As with the policing about selfies, policing women's choice of shoes ignores realities for fat women.

Accessories are the one place most fat women can reliably find ways to be stylish. Shoes are generally fashionable in a wider variety of sizes than are clothes. Which still doesn't mean every woman can find fashionable shoes to fit her feet, but there's a bigger selection of stylish shoes, particularly affordable ones, than there is a selection of affordable, plus-size stylish clothes. Last week, I excitedly posted about a new sweater with buttons on the sleeve with the explanatory note: "Yes, cute detailing on fat ladies' clothes is that rare!"

And, for fat women, being stylish isn't a luxury. It's often a necessity to get hired, to get access to healthcare, to get treated like a human being.

Fat women have all kinds of narratives about sloppiness, laziness, dirtiness to overcome. Sometimes heels are a crucial part of looking "put together" in a way that sufficiently convinces people that we care about ourselves, that manages to counteract pervasive cultural narratives that fat people don't care about ourselves. That we have "let ourselves go."

Being "put together" is part of the way many of us convey to a judgmental world that we are worth caring about.

I get treated completely differently at a $20 hair salon if I'm dressed up or dressed down. Two totally different experiences. I get treated differently at the doctor's office, and at the emergency room. I can't go to the ER in sweatpants, because I'll get shittier treatment. In an emergency, I have to worry if I am dressed up enough to prove that I deserve respect and care.

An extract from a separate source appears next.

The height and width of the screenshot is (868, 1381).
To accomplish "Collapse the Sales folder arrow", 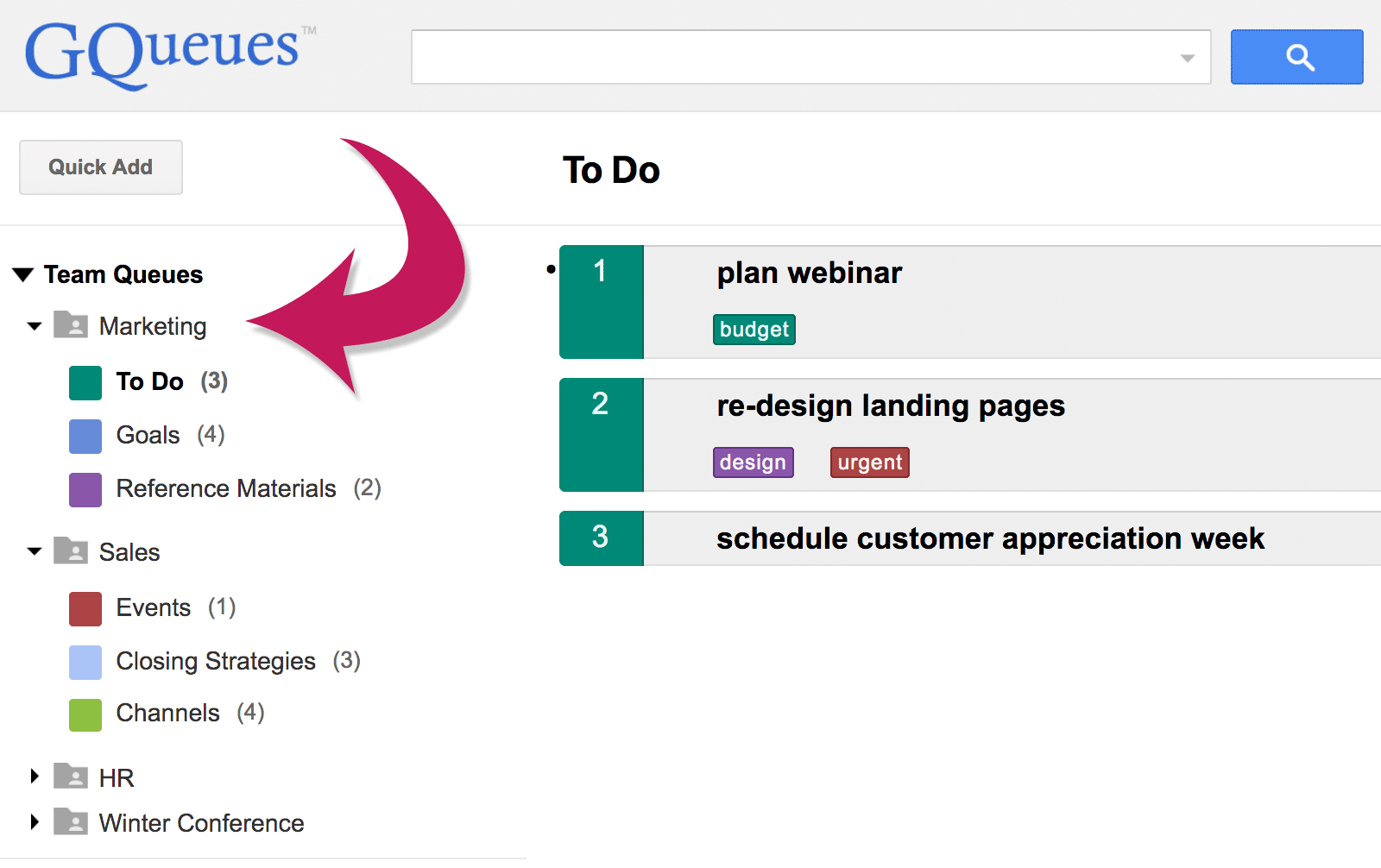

Proving these things has always, for me, meant wearing fashionable shoes. Sometimes those shoes are heels.

I am speaking to my own experience here, but many women with other marginalized bodies have the same experience. Women of color, trans* women, women with disabilities, and other marginalized classes of women may strongly relate to the idea of having to be "put together" in order to be treated as human beings.

What might look like "a form of self-harm" to a privileged woman might look like "a form of survival" to women who don't share her privileges.

If there's an issue about which to be concerned, it isn't women who have the freedom to choose whether to wear high heels. It's the culture that obliges some of us to wear them, irrespective of our desire to wear them.

I have absolutely zero interest in policing women's shoes, whether they are worn out of obligation or choice.

I have an issue with a culture that makes it a choice for some women, and an obligation for others. And I have an issue with feminists who can't be bothered to make that distinction.

Anyway.

Fat is a feminist issue. That fat women have different lived experiences than thin women, that we may regard things like selfies and high heels differently by necessity of our marginalization, is not a new idea. All of the above ideas are things about which I and others have written plenty of times.

There's no excuse for not knowing except not listening.